Конечно, псевдоморфоза русской религиозно-философской мысли не является результатом злой воли В.С. Соловьева. Философия не может начинаться каждый раз как бы заново, с абсолютно чистого листа. Творческое усвоение философского наследия западной цивилизации есть необходимое условие вхождения в область философского мышления – подобно тому, как западная христианская философия начиналась с усвоения и переосмысления наследия философии античности. Псевдоморфоза на этом пути неминуема и представляет собой неизбежное зло. Одновременно философская псевдоморфоза создает предпосылки для размежевания с наследием западной цивилизации, для непосредственного, опытного уразумения чужеродности этого наследия. Особенностью русской философии является то обстоятельство, что она вступила на этот путь растождествления в самом начале своего становления, в то время как европейская философия пришла к осознанию данной задачи лишь ближе к концу своего пути, в период кризиса европейской метафизики.

В русской философии достаточно рано произошло понимание того, что идеи софийности и всеединства не соответствуют цивилизационной идентичности России и являются философской контрабандой. По крайней мере, отдельные мыслители, сумевшие распознать чужеродность этих учений, стали появляться фактически сразу после смерти В.С. Соловьева. Одним из идейных противников Соловьева (не критиков, которых также было достаточно, а именно противников) выступает Л. Шестов. Соловьеву и его последователям удалось занять центральные позиции в непродолжительной еще истории русской религиозной философии. Шестов занимает положение маргинального мыслителя. Причина тому в том, что Шестов изначально опирался не на признанных корифеев европейской философии, каковыми были немецкие идеалисты, а позднее – материалисты, но на Достоевского и Ницше, занимавшего в пространстве западной философской мысли маргинальные позиции. Вслед за Достоевским Шестов выступает с критикой «всемства» как одной из магистральных идей философии вообще и учения Соловьева в частности. О русских философах, вставших под знамя соловьевского всеединства, Шестов пишет: «Они уже принадлежат не нам, а всем, тому “всемству”, которое так ненавидел Достоевский и которое Соловьев, друг и ученик Достоевского, желая угодить традиционной философии и традиционному богословию, под менее одиозным название соборности сделал краеугольным камнем своего мировоззрения. Тут и выявляется основная противоположность между “мышлением” Достоевского, с одной стороны, и мышлением той школы, в которой получил свою выучку Соловьев. Философия Достоевского была бегством от всемства к себе, Соловьев же, наоборот, бежал от себя к всемству».[9]
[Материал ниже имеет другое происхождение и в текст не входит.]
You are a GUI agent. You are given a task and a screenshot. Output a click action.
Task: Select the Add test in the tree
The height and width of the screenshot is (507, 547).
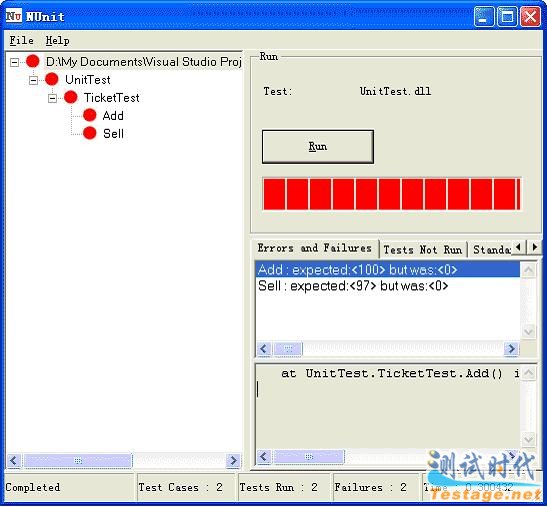click(x=113, y=115)
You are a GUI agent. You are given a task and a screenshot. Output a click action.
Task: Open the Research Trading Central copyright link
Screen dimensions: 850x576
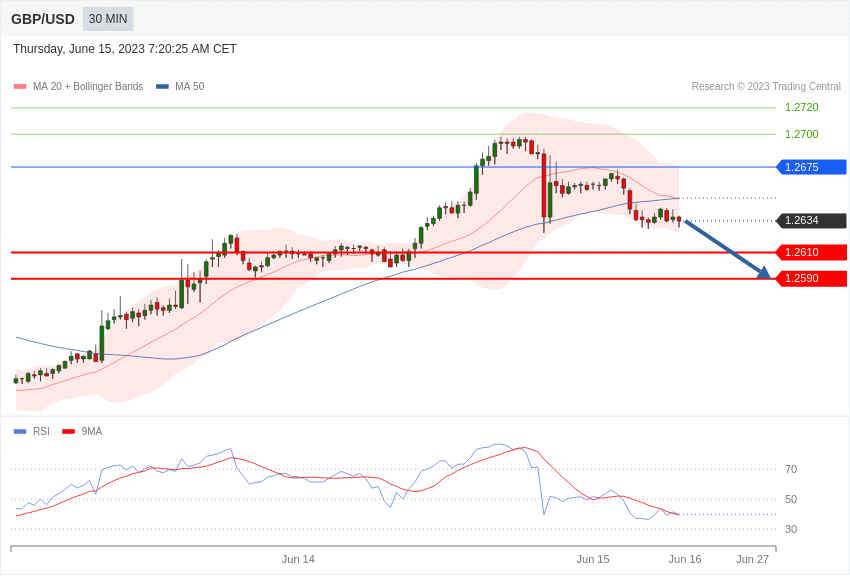766,87
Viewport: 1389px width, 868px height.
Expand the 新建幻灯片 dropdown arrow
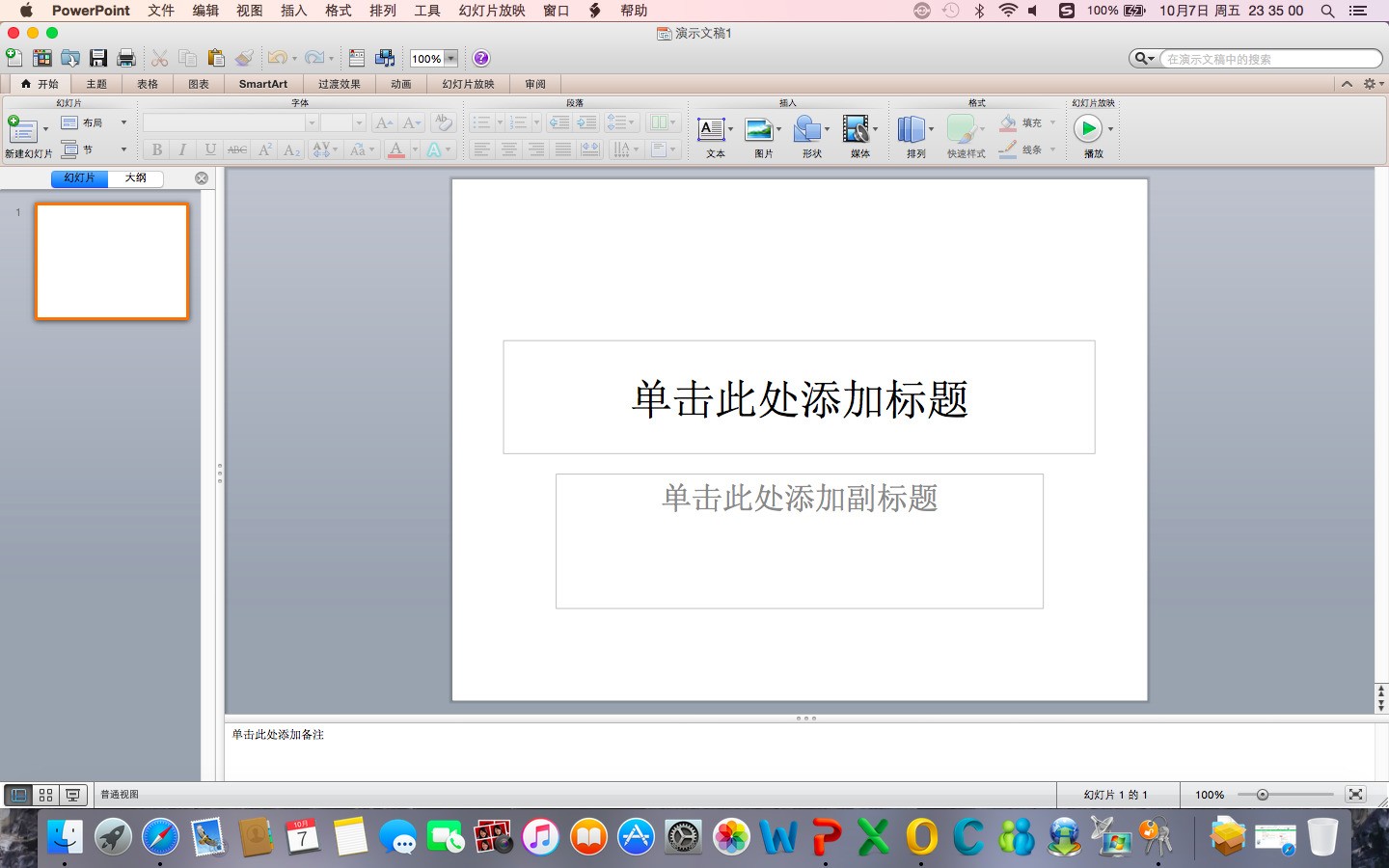(x=45, y=129)
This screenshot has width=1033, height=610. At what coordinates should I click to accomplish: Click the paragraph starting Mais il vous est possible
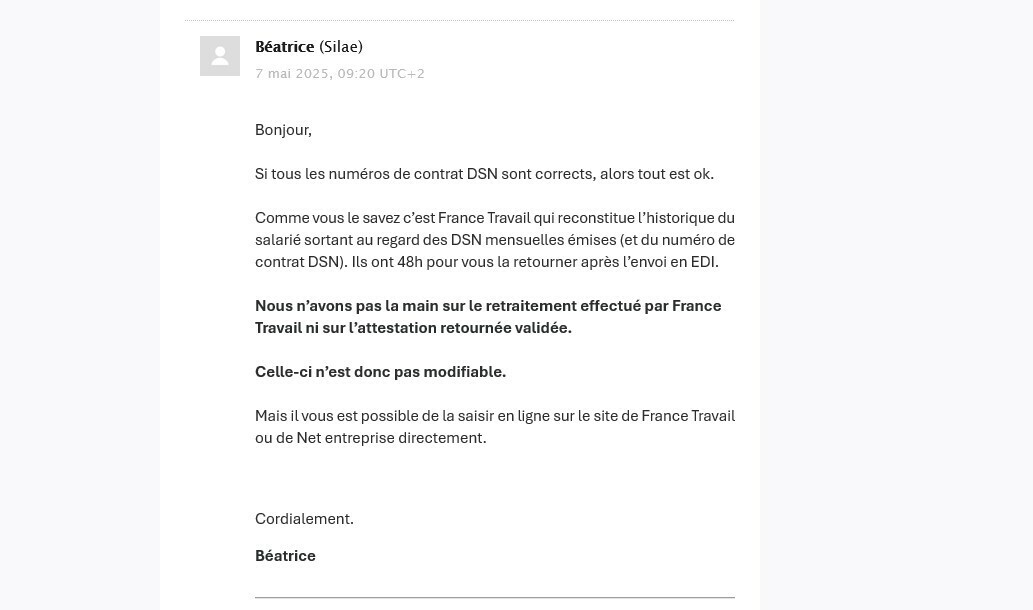tap(495, 427)
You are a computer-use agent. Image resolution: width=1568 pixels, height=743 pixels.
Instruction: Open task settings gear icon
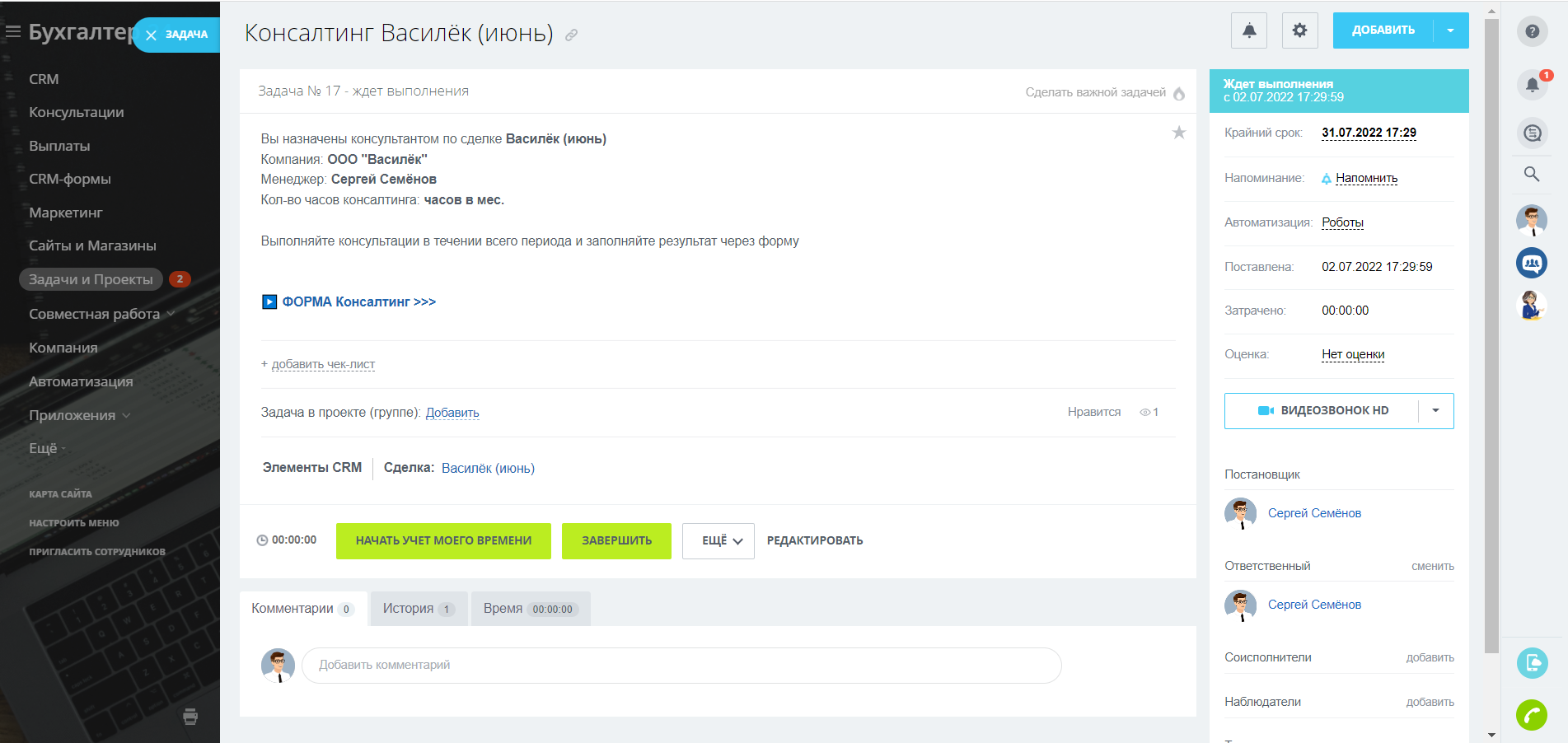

Философия слишком долго находилась в плену отвлеченного разума. В этом, согласно Шестову, а также Достоевскому и Ницше, состоит тяжкая болезнь, которой поражено наше мышление. И избавление от этой болезни необходимо начинать с разума, с его притязаний на абсолютную значимость: «разум должен возложить на себя целый ряд обетов. И первый обет – воздержания от слишком широких притязаний. О единстве или даже об единствах – куда ни шло – ему еще разговаривать не возбраняется. Но от всеединства – придется отказаться. И потом еще кой от чего. И как облегченно вздохнут люди, когда они вдруг убедятся, что живой, настоящий Бог нимало не похож на того, которого им до сих пор показывал разум».